Data longitudinal SETARA Institute (2007-2022) menunjukkan, telah terjadi 573 gangguan terhadap peribadatan dan tempat ibadah dalam satu setengah dekade terakhir. Gangguan tersebut mencakup pembubaran dan menolakan peribadatan, penolakan tempat ibadah, intimidasi, perusakan, pembakaran, dan lain sebagainya. Seluruh gangguan tersebut menimpa kelompok minoritas, baik dalam relasi eksternal maupun internal agama.
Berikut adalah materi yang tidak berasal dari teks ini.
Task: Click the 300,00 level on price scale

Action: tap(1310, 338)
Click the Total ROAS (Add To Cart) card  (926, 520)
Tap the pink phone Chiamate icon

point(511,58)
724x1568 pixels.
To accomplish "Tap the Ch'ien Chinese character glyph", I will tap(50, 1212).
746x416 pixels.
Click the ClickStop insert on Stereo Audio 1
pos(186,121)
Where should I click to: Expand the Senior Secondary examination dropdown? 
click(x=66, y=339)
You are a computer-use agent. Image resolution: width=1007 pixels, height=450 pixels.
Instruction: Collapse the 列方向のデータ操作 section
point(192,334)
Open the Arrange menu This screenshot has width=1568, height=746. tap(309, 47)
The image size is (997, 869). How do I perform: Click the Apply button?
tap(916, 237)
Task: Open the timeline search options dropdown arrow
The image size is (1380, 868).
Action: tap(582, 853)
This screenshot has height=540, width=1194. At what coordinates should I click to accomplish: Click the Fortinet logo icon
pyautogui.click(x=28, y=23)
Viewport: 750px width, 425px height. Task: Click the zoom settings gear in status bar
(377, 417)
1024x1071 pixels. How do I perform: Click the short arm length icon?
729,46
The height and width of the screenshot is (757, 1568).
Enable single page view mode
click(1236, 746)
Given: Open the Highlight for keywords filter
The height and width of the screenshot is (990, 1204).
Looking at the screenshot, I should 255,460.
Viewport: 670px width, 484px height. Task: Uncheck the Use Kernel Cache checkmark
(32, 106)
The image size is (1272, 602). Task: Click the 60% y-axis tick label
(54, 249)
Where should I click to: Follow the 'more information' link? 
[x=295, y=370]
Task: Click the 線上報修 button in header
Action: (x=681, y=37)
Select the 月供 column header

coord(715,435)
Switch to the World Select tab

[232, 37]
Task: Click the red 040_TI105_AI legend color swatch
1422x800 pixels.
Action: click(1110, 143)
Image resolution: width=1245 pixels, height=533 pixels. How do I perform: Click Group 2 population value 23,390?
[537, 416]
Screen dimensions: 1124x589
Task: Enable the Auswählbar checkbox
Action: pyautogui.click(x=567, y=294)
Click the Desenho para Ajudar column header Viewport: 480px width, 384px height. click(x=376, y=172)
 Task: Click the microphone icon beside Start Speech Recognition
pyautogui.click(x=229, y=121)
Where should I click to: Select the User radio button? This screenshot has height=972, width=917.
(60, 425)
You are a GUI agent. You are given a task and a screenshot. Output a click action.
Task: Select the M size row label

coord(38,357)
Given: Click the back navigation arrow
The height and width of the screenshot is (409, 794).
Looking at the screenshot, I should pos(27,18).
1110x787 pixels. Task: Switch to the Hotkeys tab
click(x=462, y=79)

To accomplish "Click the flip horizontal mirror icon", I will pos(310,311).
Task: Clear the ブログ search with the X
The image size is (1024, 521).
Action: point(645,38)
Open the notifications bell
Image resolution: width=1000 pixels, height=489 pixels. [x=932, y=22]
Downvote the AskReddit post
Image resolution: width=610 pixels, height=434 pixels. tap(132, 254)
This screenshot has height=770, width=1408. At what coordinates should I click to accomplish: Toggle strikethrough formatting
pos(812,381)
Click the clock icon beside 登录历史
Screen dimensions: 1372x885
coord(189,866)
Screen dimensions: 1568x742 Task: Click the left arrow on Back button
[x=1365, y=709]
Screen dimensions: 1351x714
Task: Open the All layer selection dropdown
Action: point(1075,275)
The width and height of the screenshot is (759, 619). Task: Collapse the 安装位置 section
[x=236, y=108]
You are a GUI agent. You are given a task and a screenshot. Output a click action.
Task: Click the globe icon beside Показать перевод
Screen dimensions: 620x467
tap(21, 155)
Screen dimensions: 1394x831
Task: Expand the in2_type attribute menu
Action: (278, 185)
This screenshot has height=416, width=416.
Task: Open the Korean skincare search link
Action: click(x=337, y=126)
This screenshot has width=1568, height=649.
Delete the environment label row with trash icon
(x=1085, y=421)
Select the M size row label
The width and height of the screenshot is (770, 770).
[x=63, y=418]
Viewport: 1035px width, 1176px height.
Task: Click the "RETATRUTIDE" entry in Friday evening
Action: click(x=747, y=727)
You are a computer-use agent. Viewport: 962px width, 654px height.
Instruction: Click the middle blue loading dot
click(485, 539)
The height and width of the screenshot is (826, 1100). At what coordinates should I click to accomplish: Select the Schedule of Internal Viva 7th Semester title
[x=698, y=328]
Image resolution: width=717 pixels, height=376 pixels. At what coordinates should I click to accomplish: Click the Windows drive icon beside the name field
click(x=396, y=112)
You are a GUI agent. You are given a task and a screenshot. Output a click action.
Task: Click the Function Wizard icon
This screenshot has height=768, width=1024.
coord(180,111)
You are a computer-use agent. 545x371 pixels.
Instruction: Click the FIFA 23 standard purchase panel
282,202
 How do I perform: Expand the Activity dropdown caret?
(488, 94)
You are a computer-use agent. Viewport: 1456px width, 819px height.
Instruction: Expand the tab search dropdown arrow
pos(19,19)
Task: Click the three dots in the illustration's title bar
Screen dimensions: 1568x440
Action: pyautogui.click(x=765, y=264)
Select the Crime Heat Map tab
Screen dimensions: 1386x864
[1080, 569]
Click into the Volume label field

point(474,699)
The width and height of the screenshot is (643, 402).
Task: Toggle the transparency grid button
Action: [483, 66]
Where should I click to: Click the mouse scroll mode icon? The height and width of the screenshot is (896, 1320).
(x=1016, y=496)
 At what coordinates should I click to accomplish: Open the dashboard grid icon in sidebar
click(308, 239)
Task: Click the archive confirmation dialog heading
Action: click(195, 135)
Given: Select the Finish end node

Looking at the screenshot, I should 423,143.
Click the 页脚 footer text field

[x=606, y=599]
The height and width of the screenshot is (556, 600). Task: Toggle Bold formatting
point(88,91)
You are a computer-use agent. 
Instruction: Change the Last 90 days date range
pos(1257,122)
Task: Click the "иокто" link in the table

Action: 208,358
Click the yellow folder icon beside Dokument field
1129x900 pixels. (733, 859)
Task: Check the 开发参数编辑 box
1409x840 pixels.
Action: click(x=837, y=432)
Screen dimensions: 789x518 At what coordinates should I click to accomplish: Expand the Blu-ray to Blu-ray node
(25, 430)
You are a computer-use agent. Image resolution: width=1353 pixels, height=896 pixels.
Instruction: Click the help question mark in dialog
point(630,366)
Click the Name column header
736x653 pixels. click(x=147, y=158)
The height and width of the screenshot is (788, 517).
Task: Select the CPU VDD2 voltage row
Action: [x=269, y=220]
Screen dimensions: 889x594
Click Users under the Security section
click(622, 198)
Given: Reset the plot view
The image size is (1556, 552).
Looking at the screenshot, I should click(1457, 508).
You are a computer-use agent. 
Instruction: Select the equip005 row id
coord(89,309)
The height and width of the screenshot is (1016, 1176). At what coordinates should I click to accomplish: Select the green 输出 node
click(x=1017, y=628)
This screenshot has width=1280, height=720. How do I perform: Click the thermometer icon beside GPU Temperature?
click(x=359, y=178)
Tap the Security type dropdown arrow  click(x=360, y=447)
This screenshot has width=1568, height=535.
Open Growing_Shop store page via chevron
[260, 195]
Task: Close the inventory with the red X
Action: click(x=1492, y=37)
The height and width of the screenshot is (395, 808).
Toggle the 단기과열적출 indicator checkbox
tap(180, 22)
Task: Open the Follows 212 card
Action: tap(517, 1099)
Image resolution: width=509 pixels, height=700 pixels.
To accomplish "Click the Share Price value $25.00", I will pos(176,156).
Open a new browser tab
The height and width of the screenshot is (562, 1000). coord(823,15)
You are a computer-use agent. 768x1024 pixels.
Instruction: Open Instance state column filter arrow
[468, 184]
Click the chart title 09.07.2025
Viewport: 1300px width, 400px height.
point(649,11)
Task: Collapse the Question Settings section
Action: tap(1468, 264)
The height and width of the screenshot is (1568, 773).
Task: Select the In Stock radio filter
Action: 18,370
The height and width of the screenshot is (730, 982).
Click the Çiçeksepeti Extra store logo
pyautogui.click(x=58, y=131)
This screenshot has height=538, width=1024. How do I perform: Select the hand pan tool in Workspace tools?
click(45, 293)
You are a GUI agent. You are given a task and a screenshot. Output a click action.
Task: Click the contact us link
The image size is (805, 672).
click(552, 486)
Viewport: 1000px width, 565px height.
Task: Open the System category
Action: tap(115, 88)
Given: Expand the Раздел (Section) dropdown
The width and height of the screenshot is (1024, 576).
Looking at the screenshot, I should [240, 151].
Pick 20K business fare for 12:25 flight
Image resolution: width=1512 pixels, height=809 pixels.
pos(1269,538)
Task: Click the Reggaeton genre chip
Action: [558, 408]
Baca juga: Istana: Jokowi Berpesan Kebebasan Beribadah Adalah Hak Tiap Warga Negara
SETARA Institute menilai, Menteri Agama dan Menteri Dalam Negeri hendaknya melakukan langkah progresif untuk menghilangkan ketentuan-ketentuan diskriminatif di dalam PBM 2 Menteri atau disebut sjuga SKB 2 Menteri.
Aturan-aturan diskriminatif tersebut menjadi pemicu bagi terjadinya penolakan dan pembatasan hak agama minoritas untuk beribadah dan mendirikan tempat ibadah, seperti yang diutarakan oleh Presiden.
SETARA Institute menyebut, diskriminasi dan restriksi dalam bentuk pelarangan peribadatan dan pendirian tempat di daerah yang kerap terjadi, diakibatkan oleh rendahnya kapasitas daerah dalam isu tata kelola kebinekaan dan jaminan konstitusional atas kebebasan beragama.
“Hal itu diperburuk dengan seringnya pusat lepas tangan dalam kasus-kasus demikian yang terjadi di daerah,”lanjut SETARA Institute.
Menurut SETARA Institute, FKUB sebaiknya tidak diberikan kewenangan untuk memberikan rekomendasi mengizinkan atau menolak pendirian rumah ibadah. FKUB lebih baik dioptimalkan perannya untuk mewujudkan dan memelihara kerukunan dengan memperluas kampanye toleransi, ruang-ruang perjumpaan lintas agama, serta mitigasi dan resolusi konflik yang mengganggu kerukunan antar agama, termasuk mediasi dan resolusi jika terjadi kasus penolakan peribadatan dan pendirian tempat dan rumah ibadah.